Вместо этого, повинуясь гибельному разрушительному инстинкту, она продолжала идти, как будто ее преследовали, подталкивали в спину, гнали вперед. Так заблудившийся в лесу человек, вместо того чтобы остановиться, обдумать создавшееся положение, дождаться помощи, начинает ходить кругами, забирается глубже и глубже в чащу, с каждым шагом больше удаляясь от человеческого жилья.
Уже почти стемнело, когда Даша, усталая и измученная, остановилась, прислонившись к стене дома, выстроенного из серого камня. Прямо перед ней находился широкий перекресток, на котором вяло перемигивались светофоры, простреливая пространство зелеными, желтыми, красными лучами. Редкие автомобили, повинуясь световым сигналам, застывали или, наоборот, трогались с места. Народу на улицах не было.
«Видимо, придется голосовать. Может, кто-то согласится подбросить меня до гостиницы. Не дай Бог, примут за ночную бабочку!» – смятенно подумала она, но тут в памяти всплыли Димины истории об отзывчивости и доброжелательности петербуржцев. Особенно коренных.

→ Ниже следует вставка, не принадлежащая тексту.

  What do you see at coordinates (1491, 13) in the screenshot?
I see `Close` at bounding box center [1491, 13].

Даша воспряла духом и приготовилась подойти к краю тротуара, чтобы поднять руку и попробовать остановить машину, как вдруг за спиной раздалось:
– Добрый вечер! Простите, с вами все в порядке? Что-то случилось?

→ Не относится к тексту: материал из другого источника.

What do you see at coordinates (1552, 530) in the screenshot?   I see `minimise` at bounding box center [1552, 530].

Она обернулась и в первый момент не поняла, кто с ней говорит. А потом опустила голову и увидела перед собой пожилую женщину. Даша была высокая, метр семьдесят восемь, так что сухонькая, похожая на птичку-синичку старушка едва доставала ей до плеча.
Смотреть на нее было приятно: ухоженная, аккуратная, она казалась живым воплощением той самой аристократичной, немного архаичной интеллигентности, благодаря которой, полагала Даша, Петербург называют культурной столицей.

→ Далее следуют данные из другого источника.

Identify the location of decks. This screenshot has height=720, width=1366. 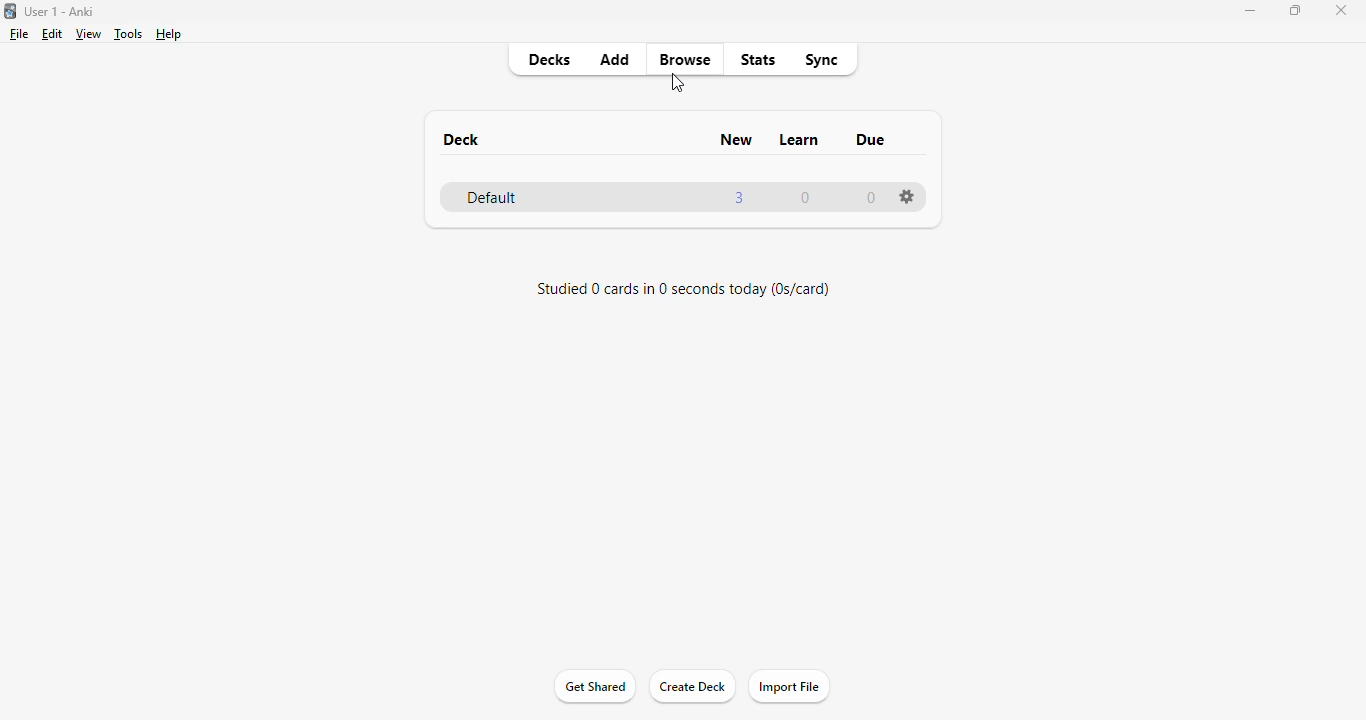
(550, 59).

Седые волосы старушки явно были подстрижены и уложены не в дешевой парикмахерской, где пенсионеров по вторникам стригут с пятидесятипроцентной скидкой. Губы подкрашены помадой изысканного кораллового оттенка, лицо едва заметно припудрено. На старушке было черное платье, фасон которого вышел из моды примерно полвека назад, однако оно очень ей шло и ладно сидело на хрупкой фигурке. У ворота платья была приколота золотая брошь в виде стрекозы.
Даша спохватилась, что разглядывает старушку дольше, чем это позволяют правила приличия.
– Добрый вечер. Я Даша, Дарья Максимова.
– Рада знакомству, Дашенька. Ничего, что я вас так назвала? – спросила пожилая дама и представилась Натальей Антоновной.